Last week, I was at the XXVth Meeting of the Société Francophone de Classification, both as a participant and a member of the steering committee.
Such an event was beneficial in several ways:
- It made me discover several other fields of applications and other methods.
- It was an occasion to meet people working in the same field, talk about oportunities to work together, and go deeper into the motivations and advantages of different approaches.
- It made me improve my organisational skills and reactions to unexpected problems.
- It was an additional experience to talk in front of a large public and present my work.
The focus of the conference was on the french term classification which means in english both clustering if unsupervised, and classification if supervised.
Works on the well known clustering and classification fields were presented, applied for instance to:
- users or consumers
- breast cancer detection
- viral sequences
- semantic web data
- association rules
- spatial data
- temporal data
The variety of data leads to several methods which should take care of different difficulties. For instance, when clustering data evolving with the time, you should keep track of the cluster associated to a piece of data at some point in order to keep a coherence of the clusters at another date. When clustering data having a spatial component, you should consider a trade off between the spatial coherence of the clusters and the coherence with the notion of similarity given by the other attributes. When dealing with medical data, you often should consider data augmentation since not enough data is available for an effective clustering of pictures. Sparsity issues happen with user items matrices, veracity issues and incohences happen in semantic web data, etc.
Classification and clustering were applied to broader tasks, such as:
- planning of itineraries for electric vehicles
- prediction of road traffic
- calculating an insufficient heart risk score
- generating smart shopping lists
- analysing how people classify things
- determining causality networks
For instance, clustering was used as a preliminary step to plan itineraries for electric vehicles: Since the planning algorithm is resource-hungry, reducing the number of nodes enables its use for large geographical areas.
Other works were on associated fields such as:
- distances between communities
- ensemble learning
- networks of data tables
Some works were on extensions of clustering such as:
- biclustering and coclustering, i.e. clustering simultaneously the rows and the columns of a matrix
- clusterwise, i.e. combining clustering with a local regression
For instance, I presented my work on a Python package for coclustering and a web application providing an interactive interface to use it.
My presentation led to some interesting questions and discussions about the applicability of the framework to other fields and also how other methods can benefit from visualizations. Visualization is indeed a good way to explore how a method behaves with data at hand. It simplifies the experiments and also the evaluation of the benefits of a method. It provides an entrance for students studying the framework since they can see practical applications of the implemented algorithms.

**Instructions**
(a) Retype the conference report from "- It was an occasion" up to and including "present my work.".
(b) Using the conference report, decide whether each statement agrees with it, answering yes or no and quoting the deciding words: (i) Clustering served to cut down the number of nodes when planning itineraries for electric vehicles. (ii) The conference was concerned only with supervised classification. (iii) Medical data usually supplies enough data for clustering pictures effectively.
(c) Proceed with the conference report, writing on from the point where it stops.

Items listed in a dataset
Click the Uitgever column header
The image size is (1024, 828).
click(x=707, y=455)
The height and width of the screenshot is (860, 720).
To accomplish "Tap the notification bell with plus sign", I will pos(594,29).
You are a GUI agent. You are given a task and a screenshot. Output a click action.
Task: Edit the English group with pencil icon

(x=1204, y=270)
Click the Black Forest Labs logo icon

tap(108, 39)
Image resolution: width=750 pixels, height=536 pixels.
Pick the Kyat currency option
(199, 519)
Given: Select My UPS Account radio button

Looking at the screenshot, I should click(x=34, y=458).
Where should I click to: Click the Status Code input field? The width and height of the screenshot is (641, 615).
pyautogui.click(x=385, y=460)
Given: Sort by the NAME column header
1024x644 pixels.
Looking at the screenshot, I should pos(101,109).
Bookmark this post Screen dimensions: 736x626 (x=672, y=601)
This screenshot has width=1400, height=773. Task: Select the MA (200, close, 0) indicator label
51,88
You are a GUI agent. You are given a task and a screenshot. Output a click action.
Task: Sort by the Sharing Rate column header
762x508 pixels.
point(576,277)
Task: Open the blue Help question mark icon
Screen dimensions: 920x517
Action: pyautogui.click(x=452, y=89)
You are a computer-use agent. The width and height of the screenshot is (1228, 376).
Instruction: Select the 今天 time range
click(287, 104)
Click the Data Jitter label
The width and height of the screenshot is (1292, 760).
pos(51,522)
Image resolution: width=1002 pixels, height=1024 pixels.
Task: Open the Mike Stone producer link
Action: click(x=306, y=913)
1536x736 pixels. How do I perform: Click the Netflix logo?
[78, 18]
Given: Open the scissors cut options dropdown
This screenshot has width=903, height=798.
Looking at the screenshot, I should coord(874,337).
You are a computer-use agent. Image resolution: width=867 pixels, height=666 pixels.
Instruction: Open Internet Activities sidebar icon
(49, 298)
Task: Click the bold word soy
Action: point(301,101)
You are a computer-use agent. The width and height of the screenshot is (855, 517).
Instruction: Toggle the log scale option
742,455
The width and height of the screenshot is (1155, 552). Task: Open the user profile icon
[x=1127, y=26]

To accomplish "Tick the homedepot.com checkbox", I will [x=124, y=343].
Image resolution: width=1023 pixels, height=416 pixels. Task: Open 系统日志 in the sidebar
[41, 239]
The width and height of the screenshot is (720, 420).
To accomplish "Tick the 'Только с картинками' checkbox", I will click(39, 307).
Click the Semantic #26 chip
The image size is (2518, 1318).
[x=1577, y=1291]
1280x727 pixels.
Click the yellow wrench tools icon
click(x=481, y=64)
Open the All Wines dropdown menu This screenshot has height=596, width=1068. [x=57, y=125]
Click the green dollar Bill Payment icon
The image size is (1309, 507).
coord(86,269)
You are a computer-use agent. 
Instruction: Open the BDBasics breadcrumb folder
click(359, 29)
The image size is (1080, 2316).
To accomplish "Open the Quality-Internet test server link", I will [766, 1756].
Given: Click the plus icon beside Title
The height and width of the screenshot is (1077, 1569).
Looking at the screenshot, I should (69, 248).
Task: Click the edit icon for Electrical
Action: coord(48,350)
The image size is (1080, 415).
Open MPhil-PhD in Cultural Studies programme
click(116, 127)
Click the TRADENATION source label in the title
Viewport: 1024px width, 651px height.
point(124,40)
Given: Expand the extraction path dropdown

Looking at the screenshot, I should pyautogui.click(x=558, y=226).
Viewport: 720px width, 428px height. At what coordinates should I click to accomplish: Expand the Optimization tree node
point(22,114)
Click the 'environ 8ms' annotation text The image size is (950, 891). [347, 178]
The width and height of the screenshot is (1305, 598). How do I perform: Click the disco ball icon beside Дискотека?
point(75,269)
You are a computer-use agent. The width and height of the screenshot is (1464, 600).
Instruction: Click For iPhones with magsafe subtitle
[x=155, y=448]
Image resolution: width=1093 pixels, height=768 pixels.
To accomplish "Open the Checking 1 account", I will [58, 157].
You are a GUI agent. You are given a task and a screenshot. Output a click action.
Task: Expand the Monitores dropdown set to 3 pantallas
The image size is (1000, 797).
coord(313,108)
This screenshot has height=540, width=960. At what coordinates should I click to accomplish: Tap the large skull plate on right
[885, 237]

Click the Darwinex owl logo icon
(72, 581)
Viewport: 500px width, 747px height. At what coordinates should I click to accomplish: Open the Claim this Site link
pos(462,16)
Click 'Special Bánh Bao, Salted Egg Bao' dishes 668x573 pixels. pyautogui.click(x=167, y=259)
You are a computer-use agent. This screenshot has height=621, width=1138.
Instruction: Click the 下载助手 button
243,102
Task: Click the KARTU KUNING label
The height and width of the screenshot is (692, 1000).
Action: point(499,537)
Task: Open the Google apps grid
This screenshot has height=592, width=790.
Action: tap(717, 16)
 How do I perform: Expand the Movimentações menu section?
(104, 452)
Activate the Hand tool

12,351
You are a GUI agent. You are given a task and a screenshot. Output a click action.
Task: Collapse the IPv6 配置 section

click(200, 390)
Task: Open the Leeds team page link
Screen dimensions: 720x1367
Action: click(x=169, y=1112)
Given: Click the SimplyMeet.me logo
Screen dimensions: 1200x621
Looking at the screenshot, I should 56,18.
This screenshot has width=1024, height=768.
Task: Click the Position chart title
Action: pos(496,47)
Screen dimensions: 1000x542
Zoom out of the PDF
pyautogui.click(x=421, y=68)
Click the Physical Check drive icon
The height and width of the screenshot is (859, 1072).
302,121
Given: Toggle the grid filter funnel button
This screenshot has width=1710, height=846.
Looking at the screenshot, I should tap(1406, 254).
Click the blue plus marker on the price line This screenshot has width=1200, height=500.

**Solved tasks**
(a)
- It was an occasion to meet people working in the same field, talk about oportunities to work together, and go deeper into the motivations and advantages of different approaches.
- It made me improve my organisational skills and reactions to unexpected problems.
- It was an additional experience to talk in front of a large public and present my work.

(b)
(i) Yes: "reducing the number of nodes enables its use for large geographical areas."
(ii) No: "which means in english both clustering if unsupervised, and classification if supervised."
(iii) No: "you often should consider data augmentation since not enough data is available for an effective clustering of pictures."

(c)
I consider meeting people as the most important part of being at a conference: you benefit from the experience, ideas and criticism (in a positive sense) of others. Discussions make explicit what is implicitly written or even sometimes omitted in papers. It offers the opportunity to talk about some problems that are often eluded by the community.
Being a member of the steering committee provided me an additional visibility, leading me to talk to very different people: working in a near field or a very different one, people with several years of experience or Phd students, from France or abroad (Canada, Algeria...).
Organising an event
Organising an event is not as easy as it might look:
- First, you should prepare things in advance: booking rooms, print and display posters with indications (taking into consideration the path you want people to follow, and also alternative ways since people sometimes don't like to follow indications and are free to do so), deliver the list of attending people to the security guards, make the badges, evaluate how many people will come to reserve food, etc.
- Second, you are responsible of the schedule and should handle things if something goes wrong. In this case, you should make it transparent for the people attending the event, so they don't notice it, or at least are not disturbed. Everything should go smoothly.
The sources of unexpected, or expected, problems are numerous. For instance, the server running the web site crashed just before the begining of the conference, early at the morning and many people rely on it to see where precisely the event took place. You should therefore think of what can go wrong and how to deal with it. You should always think that everything can go wrong, even the most improbable can happen.
Here is another example of annoyment for an organiser: some people talk more than the time planned on the schedule but you prefer to let interesting discussions continue. It is thus important to provide enough breaks to face delays.